**Materials provided**

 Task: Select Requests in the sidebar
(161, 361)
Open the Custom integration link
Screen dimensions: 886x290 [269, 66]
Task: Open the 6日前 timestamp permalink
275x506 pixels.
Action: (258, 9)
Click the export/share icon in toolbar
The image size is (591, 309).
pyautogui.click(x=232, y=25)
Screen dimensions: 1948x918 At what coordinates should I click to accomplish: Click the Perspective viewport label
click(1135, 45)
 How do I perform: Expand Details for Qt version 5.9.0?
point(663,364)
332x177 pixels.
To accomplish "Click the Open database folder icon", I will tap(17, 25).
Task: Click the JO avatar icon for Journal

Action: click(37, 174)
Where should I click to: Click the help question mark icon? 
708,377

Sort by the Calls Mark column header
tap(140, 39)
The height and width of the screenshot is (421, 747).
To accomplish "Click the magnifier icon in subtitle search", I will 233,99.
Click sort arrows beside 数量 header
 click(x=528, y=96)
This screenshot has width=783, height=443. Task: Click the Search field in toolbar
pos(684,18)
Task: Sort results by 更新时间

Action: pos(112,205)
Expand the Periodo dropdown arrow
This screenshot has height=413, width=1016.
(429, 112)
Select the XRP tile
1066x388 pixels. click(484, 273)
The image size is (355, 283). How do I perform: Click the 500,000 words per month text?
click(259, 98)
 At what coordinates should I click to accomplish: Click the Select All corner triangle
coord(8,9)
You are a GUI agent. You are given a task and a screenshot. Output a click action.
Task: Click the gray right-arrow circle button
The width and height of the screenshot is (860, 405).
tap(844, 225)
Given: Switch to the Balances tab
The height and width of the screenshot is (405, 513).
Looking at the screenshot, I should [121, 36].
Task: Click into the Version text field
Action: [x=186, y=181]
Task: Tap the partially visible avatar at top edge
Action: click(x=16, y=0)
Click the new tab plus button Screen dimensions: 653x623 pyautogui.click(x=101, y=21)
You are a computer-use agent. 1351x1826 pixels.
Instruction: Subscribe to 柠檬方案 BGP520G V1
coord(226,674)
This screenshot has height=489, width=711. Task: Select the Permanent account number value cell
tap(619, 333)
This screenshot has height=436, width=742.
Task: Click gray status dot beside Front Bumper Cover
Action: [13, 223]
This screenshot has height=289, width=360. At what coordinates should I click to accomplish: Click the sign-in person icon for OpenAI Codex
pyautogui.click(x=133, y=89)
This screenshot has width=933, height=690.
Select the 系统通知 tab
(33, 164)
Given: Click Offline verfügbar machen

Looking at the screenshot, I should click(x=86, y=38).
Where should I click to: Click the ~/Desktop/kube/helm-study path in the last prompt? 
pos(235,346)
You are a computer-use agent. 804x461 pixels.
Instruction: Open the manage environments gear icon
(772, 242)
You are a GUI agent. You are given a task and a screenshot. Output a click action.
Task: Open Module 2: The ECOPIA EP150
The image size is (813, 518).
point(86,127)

**Activity**
Every record above is to be restated exactly as it reads.

**Response box**
 Task: Select Requests in the sidebar
(161, 361)
Open the Custom integration link
Screen dimensions: 886x290 [269, 66]
Task: Open the 6日前 timestamp permalink
275x506 pixels.
Action: (258, 9)
Click the export/share icon in toolbar
The image size is (591, 309).
pyautogui.click(x=232, y=25)
Screen dimensions: 1948x918 At what coordinates should I click to accomplish: Click the Perspective viewport label
click(1135, 45)
 How do I perform: Expand Details for Qt version 5.9.0?
point(663,364)
332x177 pixels.
To accomplish "Click the Open database folder icon", I will tap(17, 25).
Task: Click the JO avatar icon for Journal

Action: click(37, 174)
Where should I click to: Click the help question mark icon? 
708,377

Sort by the Calls Mark column header
tap(140, 39)
The height and width of the screenshot is (421, 747).
To accomplish "Click the magnifier icon in subtitle search", I will 233,99.
Click sort arrows beside 数量 header
 click(x=528, y=96)
This screenshot has width=783, height=443. Task: Click the Search field in toolbar
pos(684,18)
Task: Sort results by 更新时间

Action: pos(112,205)
Expand the Periodo dropdown arrow
This screenshot has height=413, width=1016.
(429, 112)
Select the XRP tile
1066x388 pixels. click(484, 273)
The image size is (355, 283). How do I perform: Click the 500,000 words per month text?
click(259, 98)
 At what coordinates should I click to accomplish: Click the Select All corner triangle
coord(8,9)
You are a GUI agent. You are given a task and a screenshot. Output a click action.
Task: Click the gray right-arrow circle button
The width and height of the screenshot is (860, 405).
tap(844, 225)
Given: Switch to the Balances tab
The height and width of the screenshot is (405, 513).
Looking at the screenshot, I should [121, 36].
Task: Click into the Version text field
Action: [x=186, y=181]
Task: Tap the partially visible avatar at top edge
Action: click(x=16, y=0)
Click the new tab plus button Screen dimensions: 653x623 pyautogui.click(x=101, y=21)
You are a computer-use agent. 1351x1826 pixels.
Instruction: Subscribe to 柠檬方案 BGP520G V1
coord(226,674)
This screenshot has height=489, width=711. Task: Select the Permanent account number value cell
tap(619, 333)
This screenshot has height=436, width=742.
Task: Click gray status dot beside Front Bumper Cover
Action: [13, 223]
This screenshot has height=289, width=360. At what coordinates should I click to accomplish: Click the sign-in person icon for OpenAI Codex
pyautogui.click(x=133, y=89)
This screenshot has width=933, height=690.
Select the 系统通知 tab
(33, 164)
Given: Click Offline verfügbar machen

Looking at the screenshot, I should click(x=86, y=38).
Where should I click to: Click the ~/Desktop/kube/helm-study path in the last prompt? 
pos(235,346)
You are a computer-use agent. 804x461 pixels.
Instruction: Open the manage environments gear icon
(772, 242)
You are a GUI agent. You are given a task and a screenshot. Output a click action.
Task: Open Module 2: The ECOPIA EP150
The image size is (813, 518).
point(86,127)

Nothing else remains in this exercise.